**DIRECTION:**
Reproduce the rows word for word, from the line containing "Given: Click the blue lake east of the route" up to and including the line containing "coord(597,139)".

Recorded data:
■ ■ ■ ■ ■ ■ ■

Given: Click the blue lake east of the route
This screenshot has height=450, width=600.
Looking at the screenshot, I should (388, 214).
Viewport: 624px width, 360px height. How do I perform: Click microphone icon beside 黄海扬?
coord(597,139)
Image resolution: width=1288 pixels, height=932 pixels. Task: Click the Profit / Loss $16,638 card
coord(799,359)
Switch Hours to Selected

■ ■ ■ ■ ■ ■ ■

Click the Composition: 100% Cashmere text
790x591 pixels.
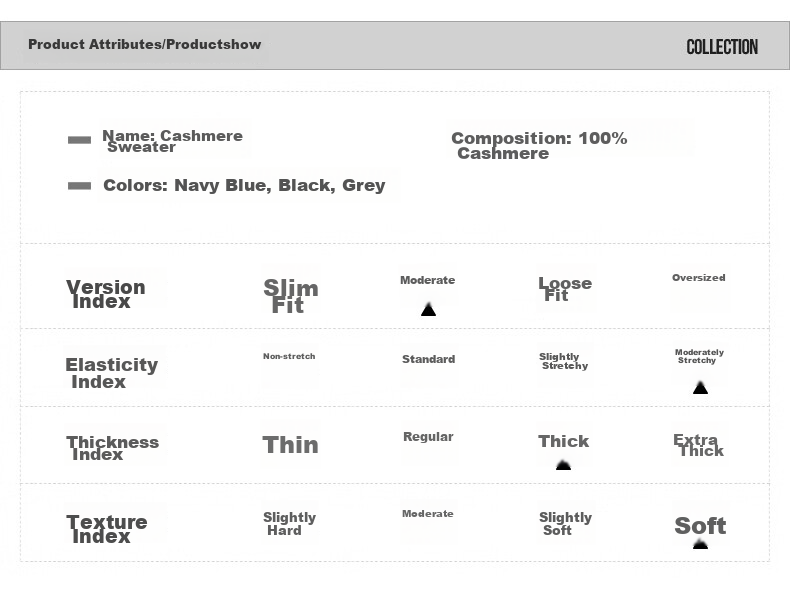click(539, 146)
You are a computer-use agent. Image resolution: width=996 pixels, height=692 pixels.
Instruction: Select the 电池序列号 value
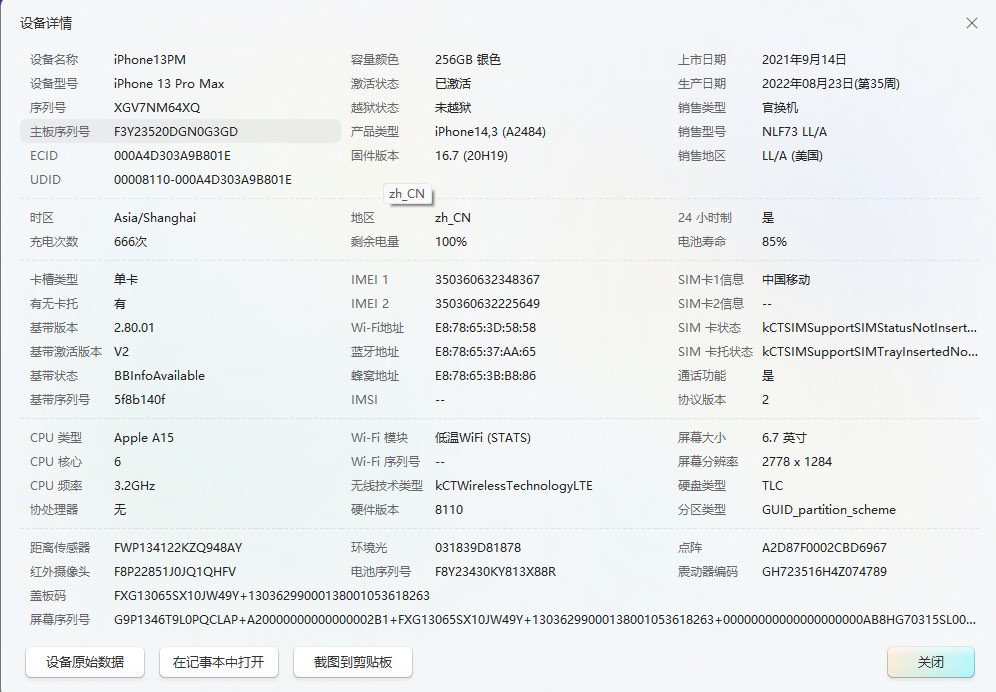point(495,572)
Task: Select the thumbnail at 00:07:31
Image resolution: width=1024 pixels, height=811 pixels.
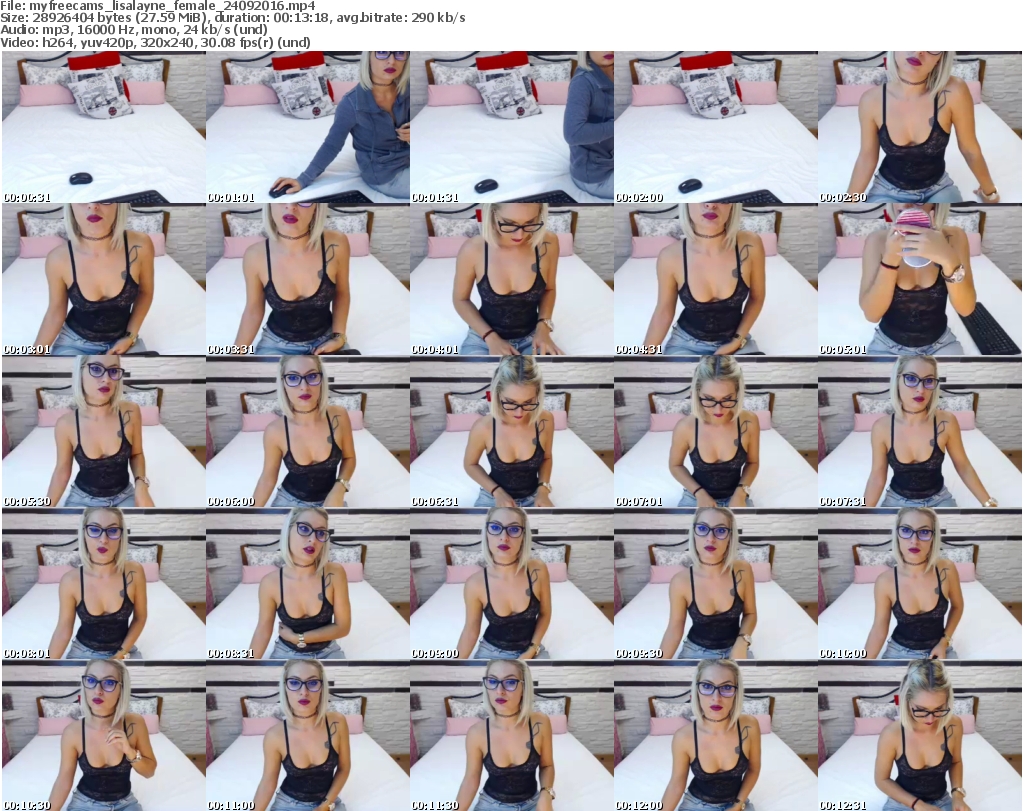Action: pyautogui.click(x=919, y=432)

■ ■ ■ ■ ■ ■ ■

**RESPONSE TO THE TASK:**
Given: Click the blue lake east of the route
This screenshot has height=450, width=600.
Looking at the screenshot, I should (388, 214).
Viewport: 624px width, 360px height. How do I perform: Click microphone icon beside 黄海扬?
coord(597,139)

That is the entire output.